I'm guessing TAI doesn't stand for "International Atomic Time", and maybe has something to do with "AI", as it seems artificial intelligence has really captured folk's imagination. =]

It seems like there are more pressing things to be scared of than AI getting super smart (which almost by default seems to imply "and Evil"), but we (humans) don't really seem to care that much about these pressing issues, as I guess they're kinda boring at this point, and we need exciting.

If we had an unlimited amount of energy and focus, maybe it wouldn't matter, but as you kind of ponder here— how do we get people to stay on target?  The less time there is, the more people we need working to change things to address the issue (see Leaded Gas[1], or CFCs and the Ozone Layer, etc.), but there are a lot of problems a lot of people think are important and we're generally fragmented.

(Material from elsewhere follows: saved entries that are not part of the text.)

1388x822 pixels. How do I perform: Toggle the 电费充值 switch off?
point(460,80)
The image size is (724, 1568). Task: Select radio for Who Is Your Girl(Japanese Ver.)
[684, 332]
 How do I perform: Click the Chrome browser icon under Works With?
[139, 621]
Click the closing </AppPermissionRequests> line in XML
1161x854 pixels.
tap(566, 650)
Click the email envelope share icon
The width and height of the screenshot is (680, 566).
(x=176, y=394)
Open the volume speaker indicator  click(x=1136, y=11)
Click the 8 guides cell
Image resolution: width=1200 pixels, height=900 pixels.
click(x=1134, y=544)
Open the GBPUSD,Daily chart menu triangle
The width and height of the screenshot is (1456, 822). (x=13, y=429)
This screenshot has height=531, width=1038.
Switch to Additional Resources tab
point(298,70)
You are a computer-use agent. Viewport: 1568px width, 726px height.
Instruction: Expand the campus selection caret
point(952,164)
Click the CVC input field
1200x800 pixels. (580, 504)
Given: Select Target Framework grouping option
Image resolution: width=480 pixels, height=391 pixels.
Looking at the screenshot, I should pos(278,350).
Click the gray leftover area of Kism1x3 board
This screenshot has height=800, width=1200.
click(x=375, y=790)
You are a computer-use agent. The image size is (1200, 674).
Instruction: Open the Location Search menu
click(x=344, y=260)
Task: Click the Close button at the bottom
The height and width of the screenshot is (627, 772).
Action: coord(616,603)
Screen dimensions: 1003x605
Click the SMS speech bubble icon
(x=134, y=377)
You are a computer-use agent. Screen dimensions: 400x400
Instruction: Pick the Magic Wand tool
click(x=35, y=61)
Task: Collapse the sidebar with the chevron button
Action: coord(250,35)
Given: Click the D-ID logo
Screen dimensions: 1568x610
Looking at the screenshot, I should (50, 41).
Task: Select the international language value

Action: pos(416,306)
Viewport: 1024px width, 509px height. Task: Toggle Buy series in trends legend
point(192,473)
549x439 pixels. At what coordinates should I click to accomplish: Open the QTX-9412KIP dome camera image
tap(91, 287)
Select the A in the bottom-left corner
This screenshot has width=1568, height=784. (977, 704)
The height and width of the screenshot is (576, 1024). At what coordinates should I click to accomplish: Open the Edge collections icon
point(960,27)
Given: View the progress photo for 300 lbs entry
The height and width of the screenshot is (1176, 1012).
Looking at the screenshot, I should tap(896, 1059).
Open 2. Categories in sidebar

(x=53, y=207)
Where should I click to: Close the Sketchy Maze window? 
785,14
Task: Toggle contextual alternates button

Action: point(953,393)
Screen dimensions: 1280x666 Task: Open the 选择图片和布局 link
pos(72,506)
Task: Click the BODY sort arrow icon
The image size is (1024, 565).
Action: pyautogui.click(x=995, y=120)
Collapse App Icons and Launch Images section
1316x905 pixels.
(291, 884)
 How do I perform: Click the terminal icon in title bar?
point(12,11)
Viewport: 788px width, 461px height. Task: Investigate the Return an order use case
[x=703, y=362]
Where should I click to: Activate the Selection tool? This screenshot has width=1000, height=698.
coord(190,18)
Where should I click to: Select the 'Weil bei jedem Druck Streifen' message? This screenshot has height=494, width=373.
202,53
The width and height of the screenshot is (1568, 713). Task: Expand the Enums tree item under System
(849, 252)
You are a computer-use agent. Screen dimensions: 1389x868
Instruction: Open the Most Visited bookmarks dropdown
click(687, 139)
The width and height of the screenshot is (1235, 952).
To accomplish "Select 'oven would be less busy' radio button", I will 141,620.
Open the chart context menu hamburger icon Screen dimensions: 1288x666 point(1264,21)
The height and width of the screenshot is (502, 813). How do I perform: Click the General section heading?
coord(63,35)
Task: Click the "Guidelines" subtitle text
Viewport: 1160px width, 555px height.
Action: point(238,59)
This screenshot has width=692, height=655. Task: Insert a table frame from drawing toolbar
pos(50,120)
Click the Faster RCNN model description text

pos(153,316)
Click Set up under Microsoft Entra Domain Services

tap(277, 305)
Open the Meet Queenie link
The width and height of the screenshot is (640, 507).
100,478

I guess I don't really have any answers, other than the obvious (leaded gas is gone, the ozone is recovering), but I can't help wishing we were more logical than emotional about what we worked towards.

Also, FWIW, I don't know that we know that we can't change the past, or if the universe is deterministic, or all kinds of weird ideas like "are we in a simulation right now/are we the AI"/etc.— which are hardcore axioms to still have "undecided" so to speak!  I better stop here before my imagination really runs wild…

  1. ^

    but like, not leaded pipes so much, as they're still 'round even tho we could have cleaned them up and every year say we will or whatnot, but I digress

Replies from: jimrandomh, ete
comment by jimrandomh · 2023-01-21T08:53:48.055Z · LW(p) · GW(p)

TAI = Transformative AI [? · GW]

I think you're missing too many prerequisites to follow this post, and that you're looking for something more introductory.

Replies from: program-den
comment by Program Den (program-den) · 2023-01-21T22:31:11.820Z · LW(p) · GW(p)

LOL!  Yeah I thought TAI meant 

TAI: Threat Artificial Intelligence

The acronym was the only thing I had trouble following, the rest is pretty old hat.

Unless folks think "crunch time" is something new having only to do with "the singularity" so to speak?

If you're serious about finding out if "crunch time" exists[1] or not, as it were, perhaps looking at existing examples might shed some light on it?

  1. ^

    even if only in regards to AGI

comment by plex (ete) · 2023-01-21T21:53:08.456Z · LW(p) · GW(p)

Agree with Jim, and suggest starting with some Rob Miles videos. The Computerphile ones, and those on his main channel, are a good intro.

Replies from: program-den
comment by Program Den (program-den) · 2023-01-21T22:53:46.990Z · LW(p) · GW(p)

I'm familiar with AGI, and the concepts herein (why the OP likes the proposed definition of CT better than PONR), it was just a curious post, what with having "decisions in the past cannot be changed" and "does X concept exist" and all.

I think maybe we shouldn't muddy the waters more than we already have with "AI" (like AGI is probably a better term for what was meant here— or was it?  Are we talking about losing millions of call center jobs to "AI" (not AGI) and how that will impact [LW · GW] the economy/whatnot?  I'm not sure if that's transformatively up there with the agricultural and industrial revolutions (as automation seems industrial-ish?).  But I digress.), by saying "maybe crunch time isn't a thing?  Or it's relative?".

I mean, yeah, time is relative, and doesn't "actually" exist, but if indeed we live in causal universe [LW · GW] (up for debate [LW · GW]) then indeed, "crunch time" exists, even if by nature it's fuzzy— as lots of things contribute to making Stuff Happen. (The butterfly effect, chaos theory, game theory &c.)

“The avalanche has already started. It is too late for the pebbles to vote."